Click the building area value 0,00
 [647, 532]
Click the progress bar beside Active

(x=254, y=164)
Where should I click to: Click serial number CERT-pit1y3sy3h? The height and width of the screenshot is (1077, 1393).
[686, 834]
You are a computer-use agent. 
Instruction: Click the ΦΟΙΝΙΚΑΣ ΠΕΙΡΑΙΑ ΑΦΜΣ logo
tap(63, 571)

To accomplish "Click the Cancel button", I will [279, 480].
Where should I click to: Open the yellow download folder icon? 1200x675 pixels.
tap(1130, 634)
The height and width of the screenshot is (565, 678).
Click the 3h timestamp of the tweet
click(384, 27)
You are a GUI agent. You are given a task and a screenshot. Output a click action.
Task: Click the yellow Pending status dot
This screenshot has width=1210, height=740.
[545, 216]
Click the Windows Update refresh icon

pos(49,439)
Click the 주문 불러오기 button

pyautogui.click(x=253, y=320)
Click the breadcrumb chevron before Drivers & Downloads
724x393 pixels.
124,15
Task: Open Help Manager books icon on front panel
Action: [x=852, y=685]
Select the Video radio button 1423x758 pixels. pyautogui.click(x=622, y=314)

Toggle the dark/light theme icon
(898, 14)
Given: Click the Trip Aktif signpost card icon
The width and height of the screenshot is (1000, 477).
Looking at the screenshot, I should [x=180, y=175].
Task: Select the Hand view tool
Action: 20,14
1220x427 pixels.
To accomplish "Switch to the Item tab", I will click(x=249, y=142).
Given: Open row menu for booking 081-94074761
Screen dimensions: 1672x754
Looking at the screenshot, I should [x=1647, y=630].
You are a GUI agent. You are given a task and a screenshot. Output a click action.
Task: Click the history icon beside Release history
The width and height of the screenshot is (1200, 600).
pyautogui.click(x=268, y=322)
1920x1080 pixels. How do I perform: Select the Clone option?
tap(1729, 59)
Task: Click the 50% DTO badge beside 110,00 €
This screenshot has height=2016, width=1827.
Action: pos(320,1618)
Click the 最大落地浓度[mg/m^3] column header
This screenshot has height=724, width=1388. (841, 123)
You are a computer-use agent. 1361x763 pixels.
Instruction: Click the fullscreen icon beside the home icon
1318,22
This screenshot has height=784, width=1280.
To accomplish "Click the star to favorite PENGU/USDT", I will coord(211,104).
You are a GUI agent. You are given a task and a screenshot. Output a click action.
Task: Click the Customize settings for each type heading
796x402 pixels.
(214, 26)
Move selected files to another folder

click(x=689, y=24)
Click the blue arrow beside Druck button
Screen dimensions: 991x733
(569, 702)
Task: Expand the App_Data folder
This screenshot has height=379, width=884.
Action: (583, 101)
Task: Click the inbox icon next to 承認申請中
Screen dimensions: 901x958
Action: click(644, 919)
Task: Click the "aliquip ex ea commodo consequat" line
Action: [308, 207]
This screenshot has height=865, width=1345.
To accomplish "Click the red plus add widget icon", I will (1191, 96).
════════
REQUIRED ACTION
Everything above, from first entry to last, must be reproduced exactly.

RESPONSE
Click the building area value 0,00
 [647, 532]
Click the progress bar beside Active

(x=254, y=164)
Where should I click to: Click serial number CERT-pit1y3sy3h? The height and width of the screenshot is (1077, 1393).
[686, 834]
You are a computer-use agent. 
Instruction: Click the ΦΟΙΝΙΚΑΣ ΠΕΙΡΑΙΑ ΑΦΜΣ logo
tap(63, 571)

To accomplish "Click the Cancel button", I will [279, 480].
Where should I click to: Open the yellow download folder icon? 1200x675 pixels.
tap(1130, 634)
The height and width of the screenshot is (565, 678).
Click the 3h timestamp of the tweet
click(384, 27)
You are a GUI agent. You are given a task and a screenshot. Output a click action.
Task: Click the yellow Pending status dot
This screenshot has width=1210, height=740.
[545, 216]
Click the Windows Update refresh icon

pos(49,439)
Click the 주문 불러오기 button

pyautogui.click(x=253, y=320)
Click the breadcrumb chevron before Drivers & Downloads
724x393 pixels.
124,15
Task: Open Help Manager books icon on front panel
Action: [x=852, y=685]
Select the Video radio button 1423x758 pixels. pyautogui.click(x=622, y=314)

Toggle the dark/light theme icon
(898, 14)
Given: Click the Trip Aktif signpost card icon
The width and height of the screenshot is (1000, 477).
Looking at the screenshot, I should [x=180, y=175].
Task: Select the Hand view tool
Action: 20,14
1220x427 pixels.
To accomplish "Switch to the Item tab", I will click(x=249, y=142).
Given: Open row menu for booking 081-94074761
Screen dimensions: 1672x754
Looking at the screenshot, I should [x=1647, y=630].
You are a GUI agent. You are given a task and a screenshot. Output a click action.
Task: Click the history icon beside Release history
The width and height of the screenshot is (1200, 600).
pyautogui.click(x=268, y=322)
1920x1080 pixels. How do I perform: Select the Clone option?
tap(1729, 59)
Task: Click the 50% DTO badge beside 110,00 €
This screenshot has height=2016, width=1827.
Action: pos(320,1618)
Click the 最大落地浓度[mg/m^3] column header
This screenshot has height=724, width=1388. (841, 123)
You are a computer-use agent. 1361x763 pixels.
Instruction: Click the fullscreen icon beside the home icon
1318,22
This screenshot has height=784, width=1280.
To accomplish "Click the star to favorite PENGU/USDT", I will coord(211,104).
You are a GUI agent. You are given a task and a screenshot. Output a click action.
Task: Click the Customize settings for each type heading
796x402 pixels.
(214, 26)
Move selected files to another folder

click(x=689, y=24)
Click the blue arrow beside Druck button
Screen dimensions: 991x733
(569, 702)
Task: Expand the App_Data folder
This screenshot has height=379, width=884.
Action: (583, 101)
Task: Click the inbox icon next to 承認申請中
Screen dimensions: 901x958
Action: click(644, 919)
Task: Click the "aliquip ex ea commodo consequat" line
Action: [308, 207]
This screenshot has height=865, width=1345.
To accomplish "Click the red plus add widget icon", I will (1191, 96).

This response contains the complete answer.